When Seiko put one of its iconic Spring Drive movements into the Tuna case, the Ultimate Tuna was born! The SBDB009 was released in 2013 to celebrate Tuna’s 100th anniversary and was limited to 300 pieces, featuring golden accents similar to the Golden Tuna. The Spring Drive-powered Tunas were so popular that Seiko launched the Spring Drive Tuna. This borrows the all-black case of the Darth Tuna.
Emperor Tuna was a different kind of watch than the Grandfather and Golden Tuna. They replaced the Hardlex crystal with sapphire crystal and upgraded its watch to a traditional movement rather than the previous quartz Tuna watches. Sadly, this model is Japan-exclusive and that gave it its name: Emperor Tuna.
The Blue Ocean Tuna is a 2011 Limited Edition to celebrate 130 years of Seiko. Seiko only made 400 pieces of the SBBN021. Because it featured blue accents and was part of the MarineMaster collection, it was quickly nicknamed the Blue Ocean Tuna.
The Darth Tuna is a model based on the Golden Tuna, but was stripped of its gold accents.

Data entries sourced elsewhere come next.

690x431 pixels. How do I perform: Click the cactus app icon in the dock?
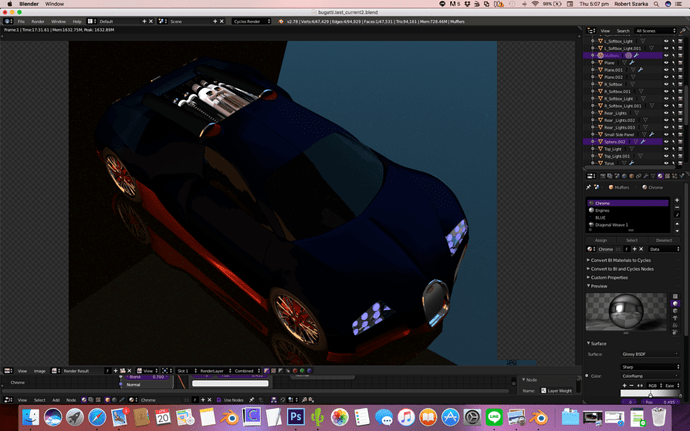coord(318,417)

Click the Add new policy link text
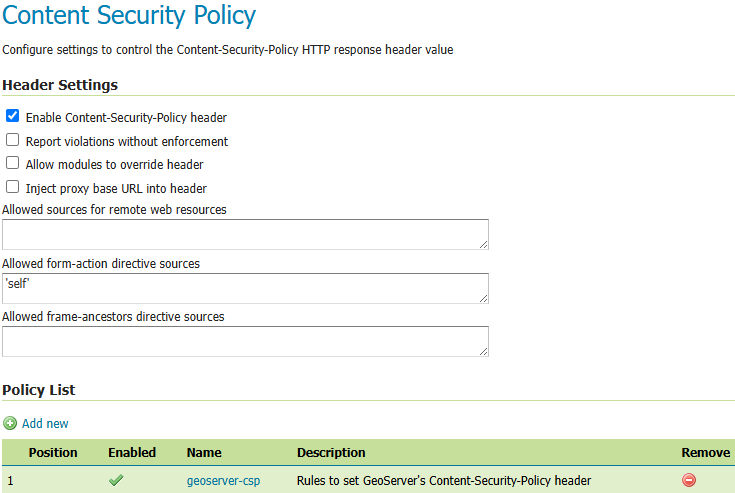point(45,424)
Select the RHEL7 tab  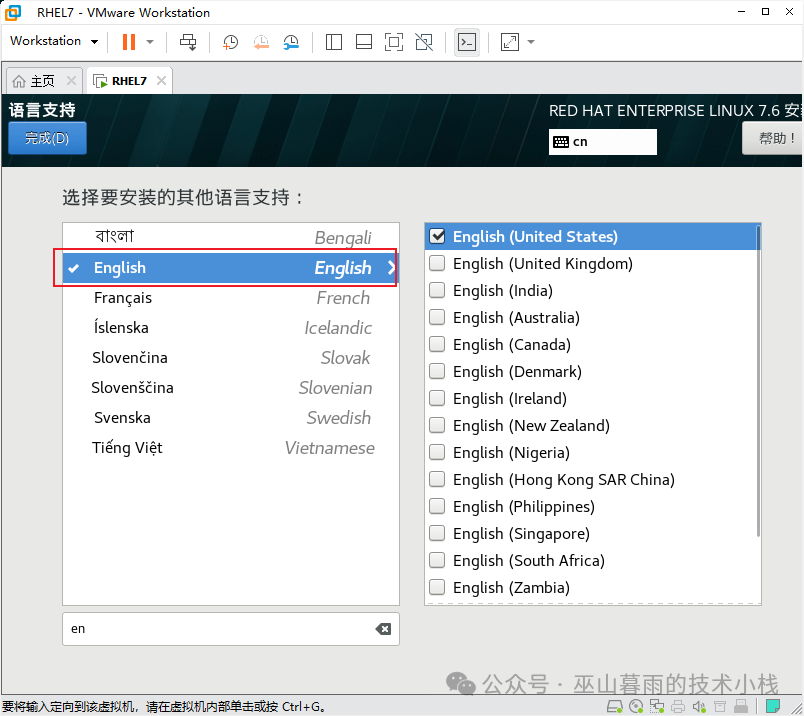point(129,81)
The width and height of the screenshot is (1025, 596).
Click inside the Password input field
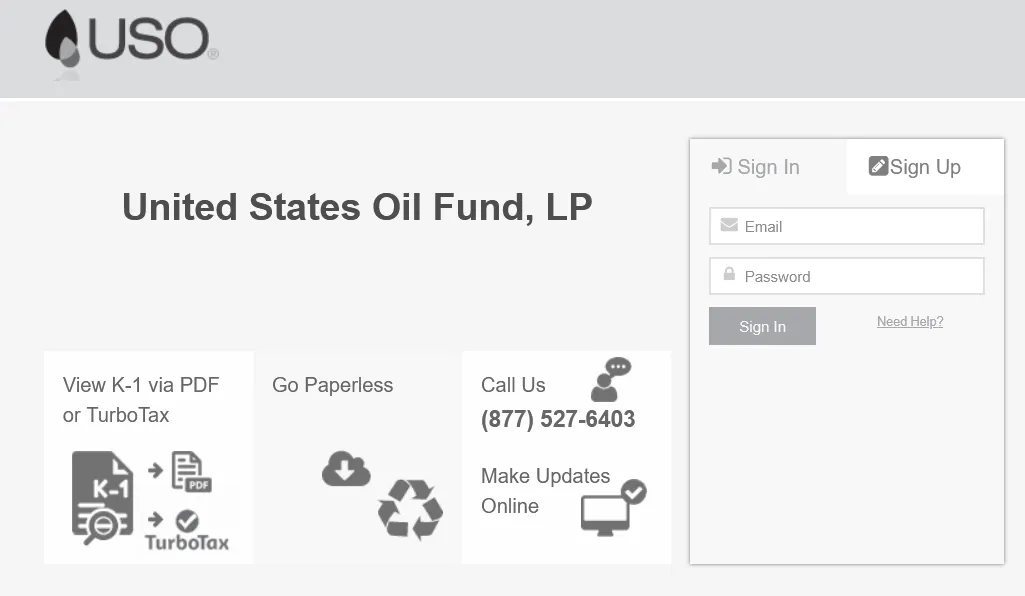(x=860, y=276)
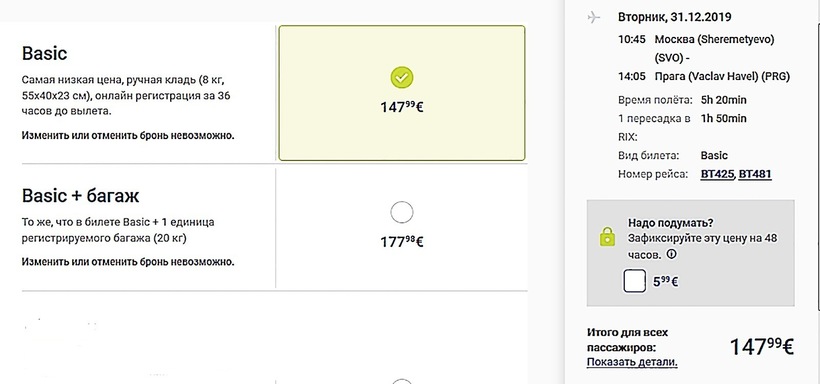Click the airplane icon beside the flight date
Viewport: 820px width, 384px height.
(x=594, y=18)
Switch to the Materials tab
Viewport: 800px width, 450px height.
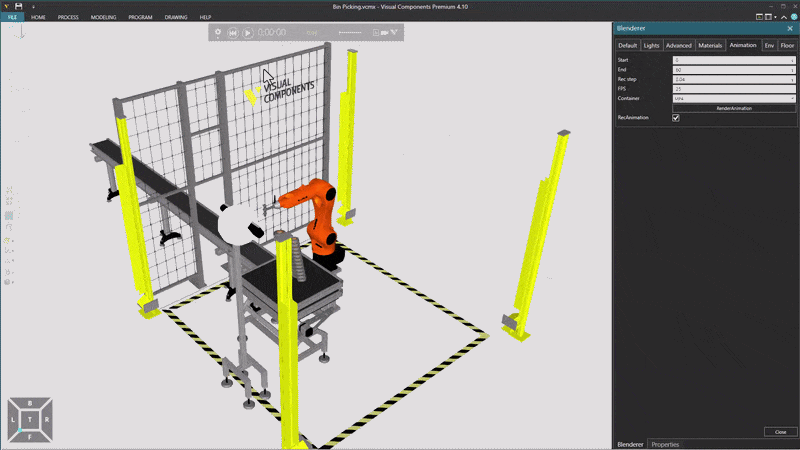pyautogui.click(x=710, y=46)
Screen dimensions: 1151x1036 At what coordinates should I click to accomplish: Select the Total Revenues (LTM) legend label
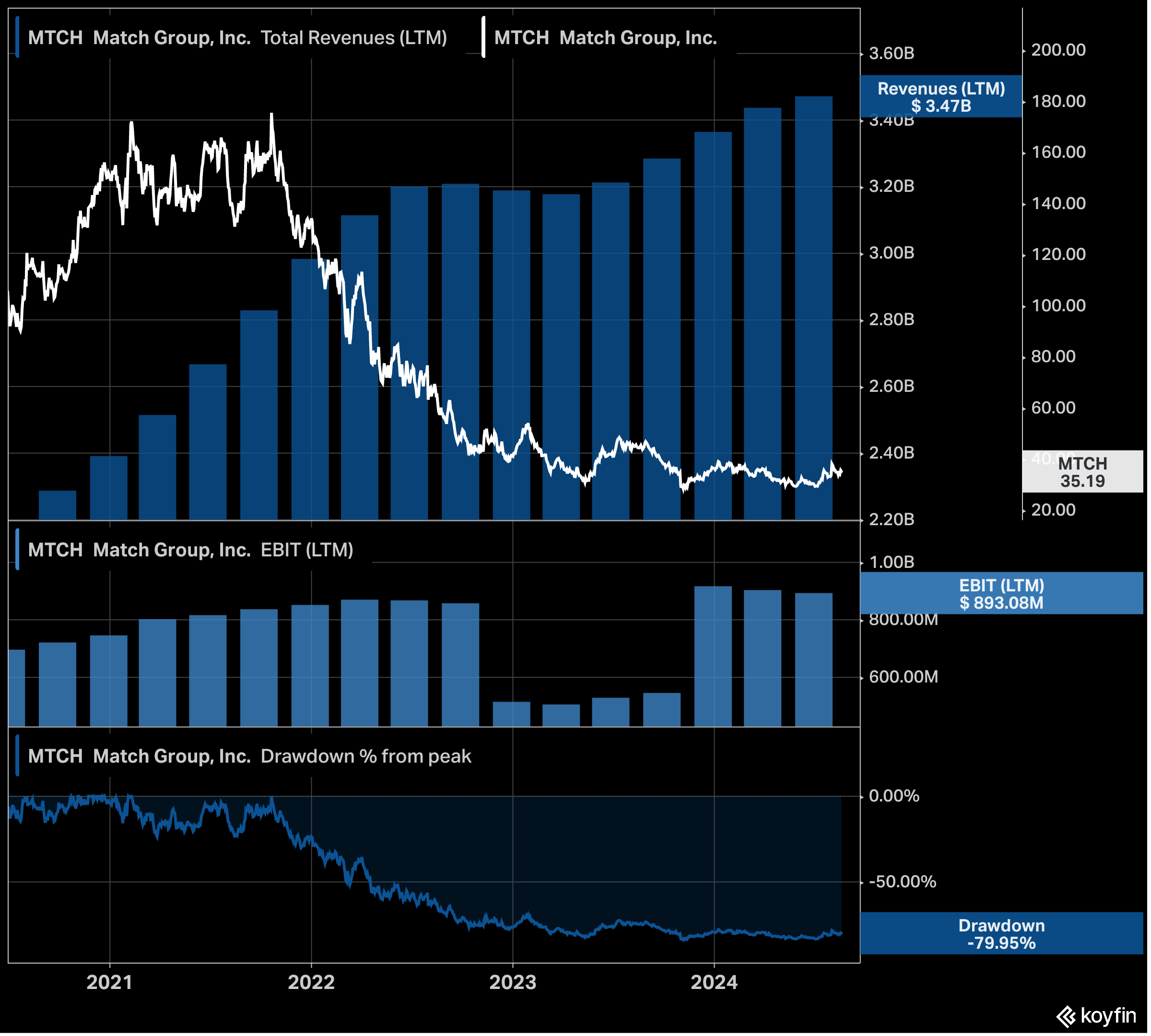353,37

Star Wars fans rapidly associated the watch’s all black look to Darth Vader and hence the name Darth Tuna was born. The Darth Tuna also has a water-resistance rating of 1000m, 400m more than the Golden Tuna.
The Golden Tuna was released in 1978 and featured a quartz movement. The nitride coating gave the model a golden color against its titanium case and thus the name Golden Tuna was born. Fun fact: this model made an appearance in the 1981 James Bond film “For Your Eyes Only”.